Excel CSV. file with more than 1,048,576 rows of d

2019-01-17 00:20发布

问题:

I have been given a CSV file with more than the MAX Excel can handle, and I really need to be able to see all the data. I understand and have tried the method of "splitting" it, but it doesnt work.

Some background: The CSV file is an Excel CSV file, and the person who gave the file has said there are about 2m rows of data.

When I import it into Excel, I get data up to row 1,048,576, then re-import it in a new tab starting at row 1,048,577 in the data, but it only gives me one row, and I know for a fact that there should be more (not only because of the fact that "the person" said there are more than 2 million, but because of the information in the last few sets of rows)

I thought that maybe the reason for this happening is because I have been provided the CSV file as an Excel CSV file, and so all the information past 1,048,576 is lost (?).

DO I need to ask for a file in an SQL database format?

回答1:

You should try delimit it can open up to 2 billion rows and 2 million columns very quickly has a free 15 day trial too. Does the job for me!



回答2:

I would suggest to load the .CSV file in MS-Access.

With MS-Excel you can then create a data connection to this source (without actual loading the records in a worksheet) and create a connected pivot table. You then can have virtually unlimited number of lines in your table (depending on processor and memory: I have now 15 mln lines with 3 Gb Memory).

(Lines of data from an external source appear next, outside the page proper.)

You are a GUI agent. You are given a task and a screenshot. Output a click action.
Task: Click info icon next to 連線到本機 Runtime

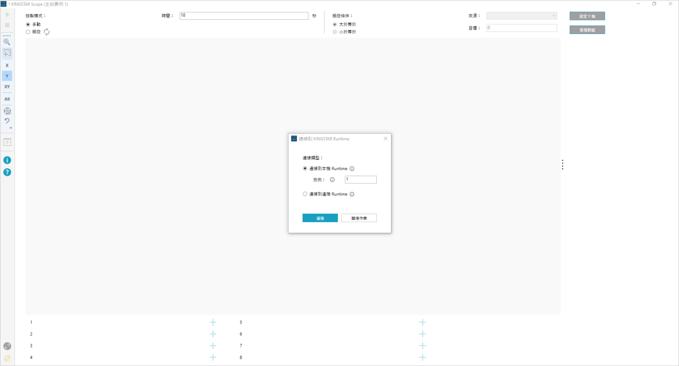352,169
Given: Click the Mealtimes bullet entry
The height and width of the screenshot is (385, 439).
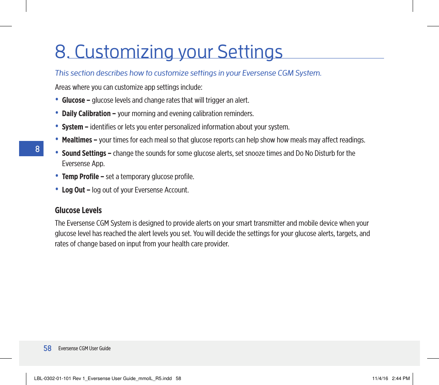Looking at the screenshot, I should (x=214, y=140).
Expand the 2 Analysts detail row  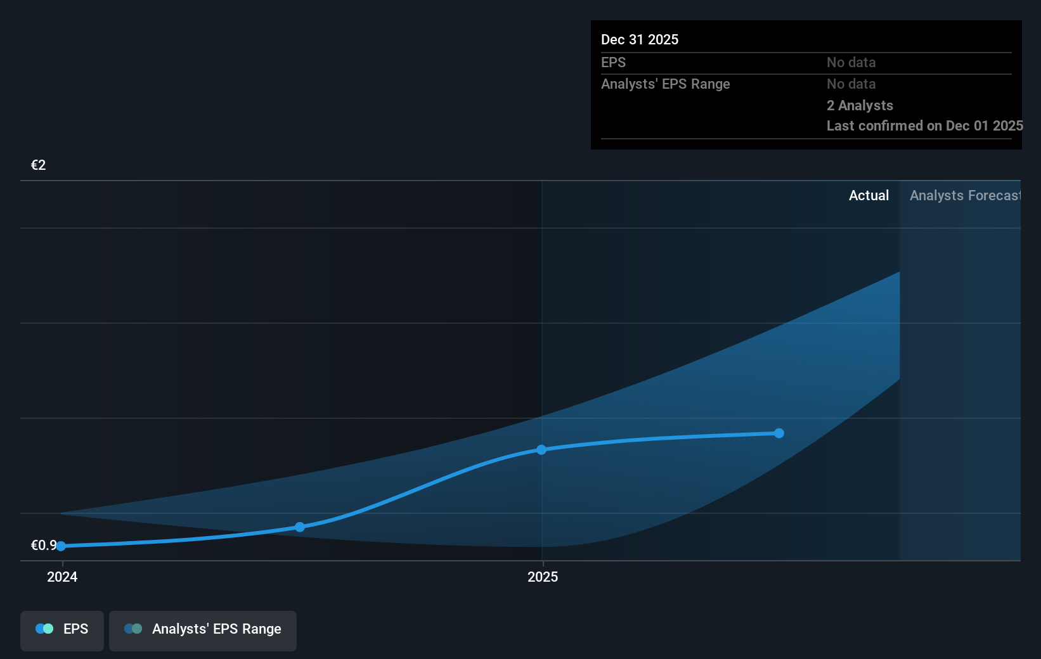coord(859,106)
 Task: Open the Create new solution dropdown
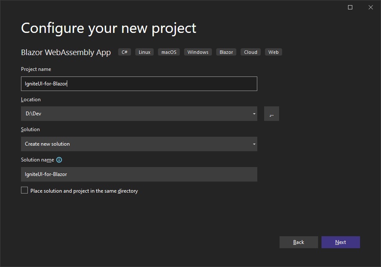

Additional advantage is that you can now create an aggregate view in MS-Access. In this way you can create overviews from hundreds of millions of lines and then view them in MS-Excel (beware of the 2Gb limitation of NTFS files in 32 bits OS).



回答3:

First you want to change the file format from csv to txt. That is simple to do, just edit the file name and change csv to txt. (Windows will give you warning about possibly corrupting the data, but it is fine, just click ok). Then make a copy of the txt file so that now you have two files both with 2 millions rows of data. Then open up the first txt file and delete the second million rows and save the file. Then open the second txt file and delete the first million rows and save the file. Now change the two files back to csv the same way you changed them to txt originally.



回答4:

Excel 2007+ is limited to somewhat over 1 million rows ( 2^20 to be precise), so it will never load your 2M line file. I think that the technique you refer to as splitting is the built-in thing Excel has, but afaik that only works for width problems, not for length problems.

The really easiest way I see right away is to use some file splitting tool - there's tons of 'em and use that to load the resulting partial csv files into multiple worksheets.

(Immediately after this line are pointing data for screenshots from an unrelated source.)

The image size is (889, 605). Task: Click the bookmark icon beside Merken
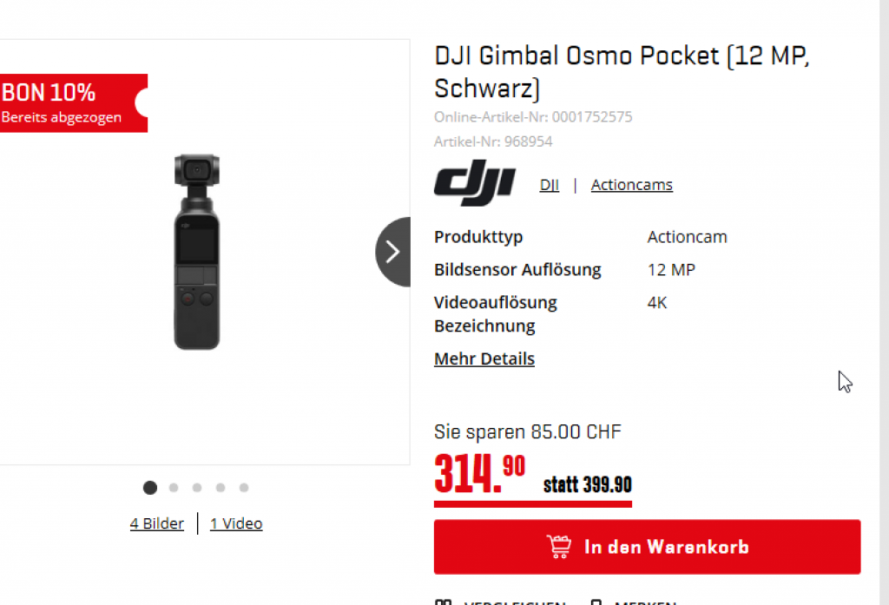(596, 602)
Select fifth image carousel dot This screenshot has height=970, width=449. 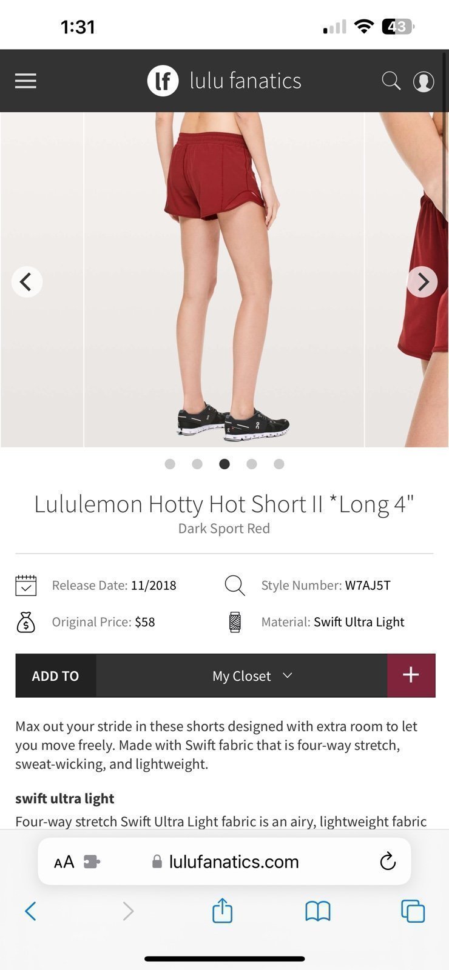pos(279,464)
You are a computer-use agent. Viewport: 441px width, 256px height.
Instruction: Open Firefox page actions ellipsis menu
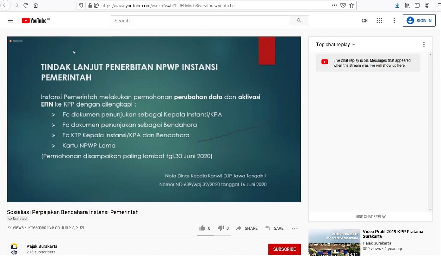click(334, 5)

ps: "excel csv files" don't exist, there are only files produced by Excel that use one of the formats commonly referred to as csv files...



回答5:

You can use PowerPivot to work with files of up to 2GB, which will be enough for your needs.



回答6:

Try using Open Refine. It has been able to handle datasets that otherwise crashed Excel for me.



回答7:

I'm surprised no one mentioned Microsoft Query. You can simply request data from the large CSV file as you need it by querying only that which you need. (Querying is setup like how you filter a table in Excel)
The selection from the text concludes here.